═════ Excerpted text ═════

I use my own password manager. It mostly consists of terminal, keyboard shortcut, bcrypt and flat text file database. It's portable [works on ALL of my systems - GNU/Linux, OpenBSD, FreeBSD, Open/Solaris, etc], it's lightweight and easy to use. Just a script regurgitating bcrypt's output to a terminal when asked. Of course, it reads the phrase to be searched and the password first [stdin]. It closes its terminal window after X seconds, and the terminal itself is configured to enable copying strings with weird characters as one words [which enables passwords like "\7H/S^gxGDA"hMv" to be copied over via double click and pasted using mouse wheel].

I use it because: a) I don't trust someone else's program to store my password b) there was no good password manager around that would work for me

Maybe you should try similar approach?

icon KIm at 11:36 on 7 April 2013

I recommend trying out i3wm(http://i3wm.org/) or Awesome(http://awesome.naquadah.org/) "tiling window managers". Lightweight, configurable and very effective for any unix-administrator with a vi(m)-fetish... :)


icon Steve Kemp at 12:23 on 7 April 2013
http://steve.org.uk/

Awesome looks like the most obvious candidate for me, I already use bluetile under gnome on my other (squeeze) desktops and find it useful.

icon foo at 14:04 on 7 April 2013

Why not just put pwsafe back into Debian (it was already removed)? Some links you may have missed:

http://bugs.debian.org/619704
http://bugs.debian.org/630422
http://packages.qa.debian.org/p/pwsafe.html

icon Steve Kemp at 14:10 on 7 April 2013
http://steve.org.uk/

I am not a Debian developer, and have no ability to get the package maintained again.

Even if the package were re-added immediately it would be kept out of the wheezy release; because that has frozen.

In conclusion my choices are:

  • Use a different tool, packaged for squeeze/wheezy.
  • Install from source beneath /usr/local, or /opt.
  • Create/maintain my own package, based on the final squeeze upload.

I've gone for option three, since I need a solution now and that seemed like the least work. I can obviously reassess the situation in the future.

icon cramm at 14:54 on 7 April 2013

If you can't get pwsafe to be re-added you could give clipsafe (http://waxandwane.org/clipsafe.html) a try.

It's not packaged for Debian but it's a one-file Perl script program so it's tribvial to install: Download, uncompress, put on /usr/local/bin and start using. Also, the Perl modules id depends on are present in Debian.

═════ Dataset extract ═════

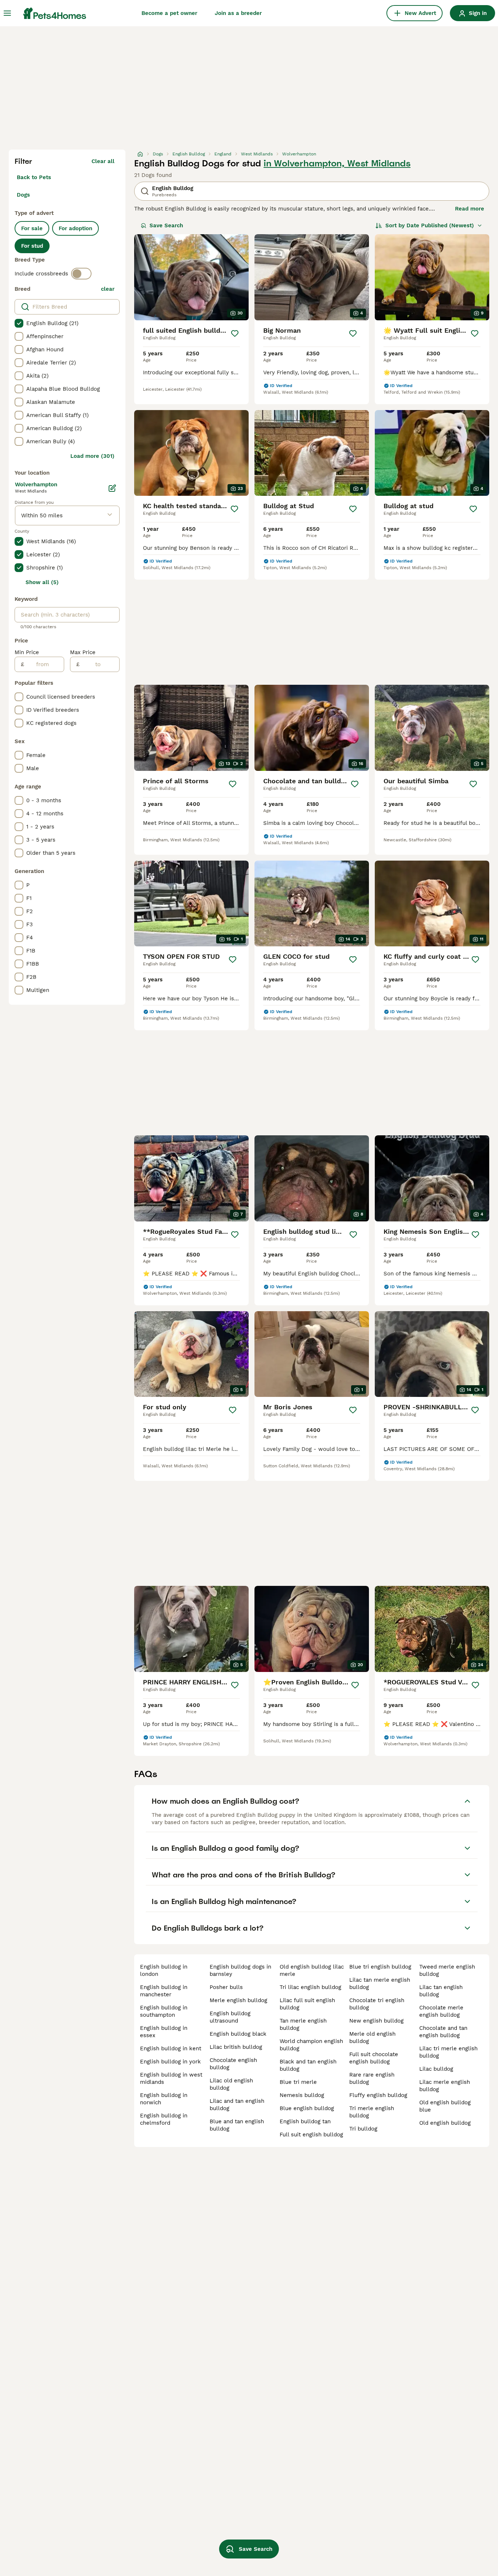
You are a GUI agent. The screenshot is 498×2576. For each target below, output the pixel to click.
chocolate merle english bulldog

═════

▸ **Goal**
Please write out everything in the password manager discussion from "icon cramm at" down to "present in Debian.", renaming "Perl" to "Python" wherever it occurs.

▸ **Completed task**
icon cramm at 14:54 on 7 April 2013

If you can't get pwsafe to be re-added you could give clipsafe (http://waxandwane.org/clipsafe.html) a try.

It's not packaged for Debian but it's a one-file Python script program so it's tribvial to install: Download, uncompress, put on /usr/local/bin and start using. Also, the Python modules id depends on are present in Debian.